Zij waren gehecht aan de tradities, aan het gewone landbouwleven, zij waren eenvoudig van zeden, beperkt in hun behoeften, ordelijk en zindelijk; zij bezaten een ingeboren kunstzin en vaardigheid. Al deze eigenschappen kwamen de kantnijverheid ten goede.

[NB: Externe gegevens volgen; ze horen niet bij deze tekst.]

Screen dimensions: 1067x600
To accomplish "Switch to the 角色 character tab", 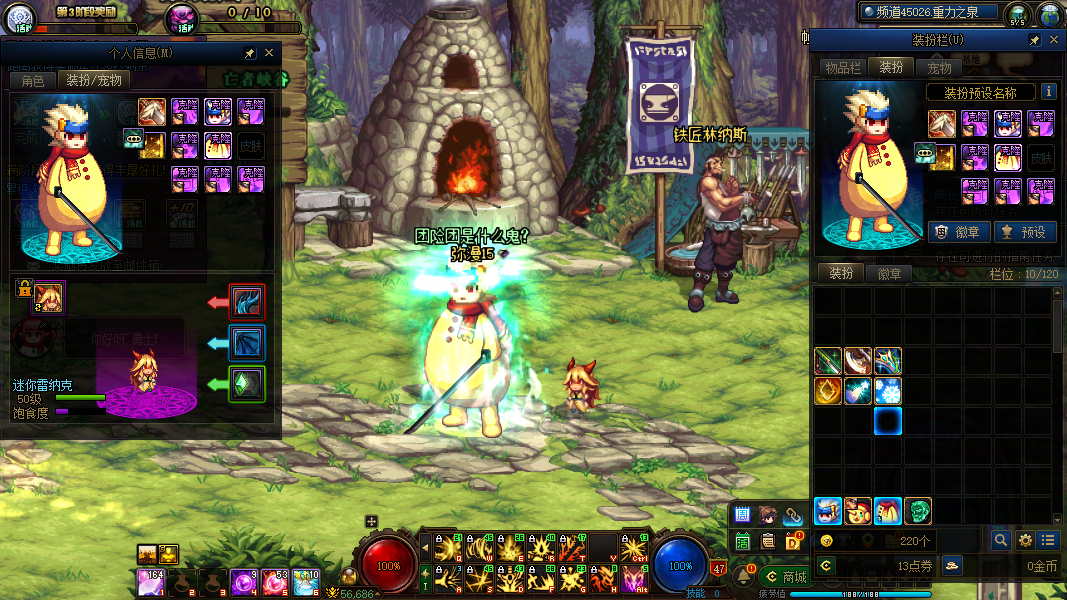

Het waren meestal meisjes en vrouwen uit de armere families. Dikwijls hadden ze hun opleiding gekregen in de schoolateliers en bleven daar werken tot hun huwelijk. Naast hun huishoudelijke taken trachtten ze ook nog wat bij te verdienen om het gezin in het noodzakelijkste levensonderhoud te kunnen voorzien. Er was geen tijd te verliezen. De huishoudelijke taken en de bezigheden op het land werden zo vlug mogelijk afgewerkt. Gemiddeld werkten ze 12 tot 14 uur per dag op hun kussen. Tijdens de zomer zaten ze bij het raampje dicht bij de kolenkachel met een tasje koffie en hun snuifdoosje. Wanneer het avond werd lieten ze het kleine vlammetje van het petroleumlampje op de ordinaal (een met water gevulde bokaal) schijnen, waardoor licht weerkaatst en verspreid werd. Zo konden ze verder werken tot een stuk in de nacht.

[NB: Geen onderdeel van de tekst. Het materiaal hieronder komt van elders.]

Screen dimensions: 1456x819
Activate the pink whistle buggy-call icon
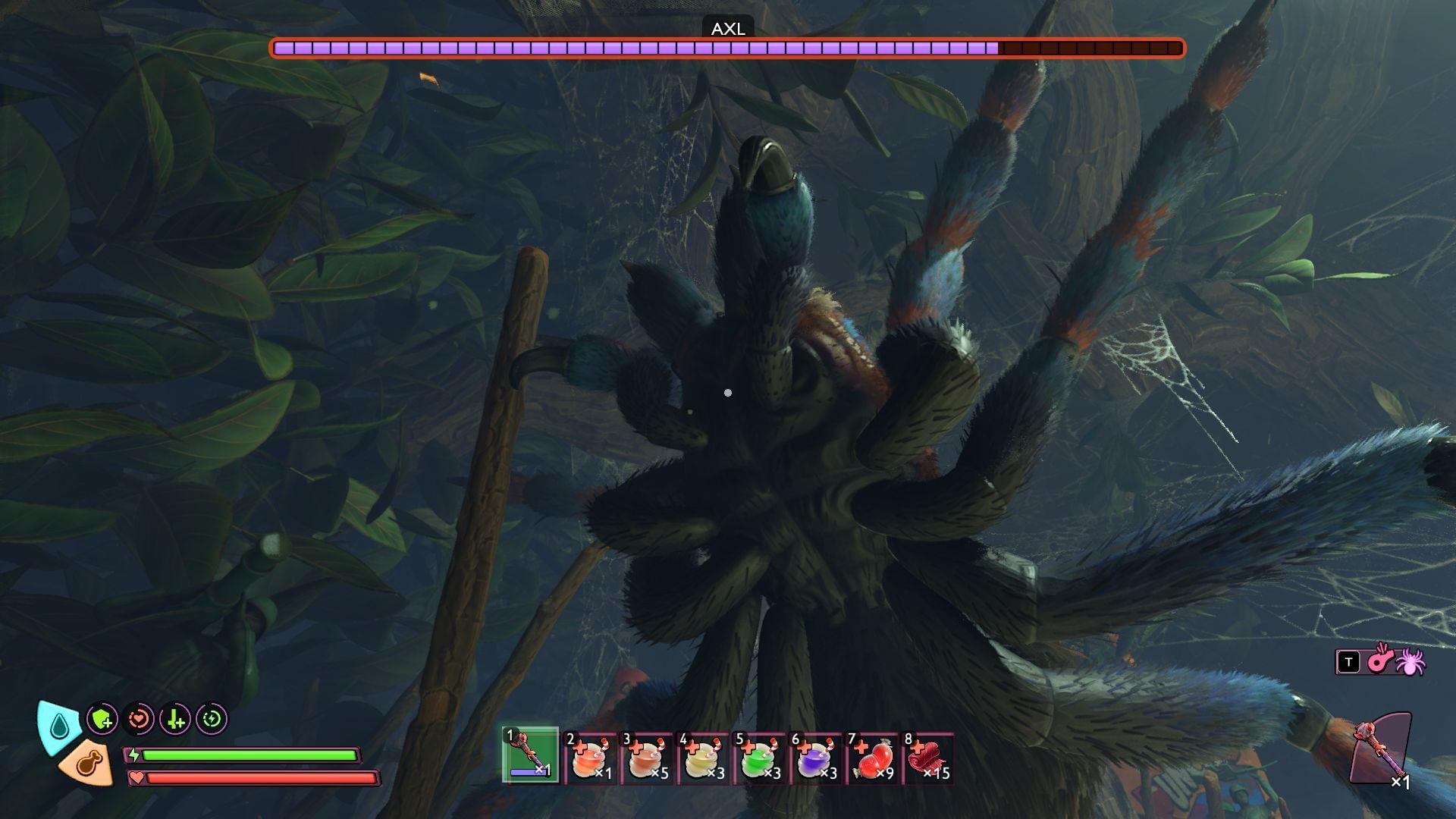(1379, 660)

Nadat zij de kantschool verlaten hadden, ontvingen zij werk van de plaatselijke facteurs of factoressen. Zij kregen er een patroon (vaak slechts een deel ervan) en kochten er het garen. ledere week, op een vastgestelde dag, leverden zij het afgewerkte stuk bij hun werkgever af en ontvingen er een schamelloon dat vaak aan uitbuiting deed denken.

Liedekerke is ook een Dendergemeente, het trekpad langs de rivier werd verhard en is gegeerd als wandel- en fietspad. Maar worden, zoals Prudens van Duyse de Denderboorden ooit beschreef, is er voorlopig niet meer bij.

Aan den Dender groeien rozen/Meer dan Oosterse mij waard/Gene, die zo lieflijk blozen/Als die rozen/Of zo geuren op heel de aard.

Vooral niet-Liedekerkenaren geven de gemeente de naam "stad berrevoesj" Vertaling: stad blootvoets.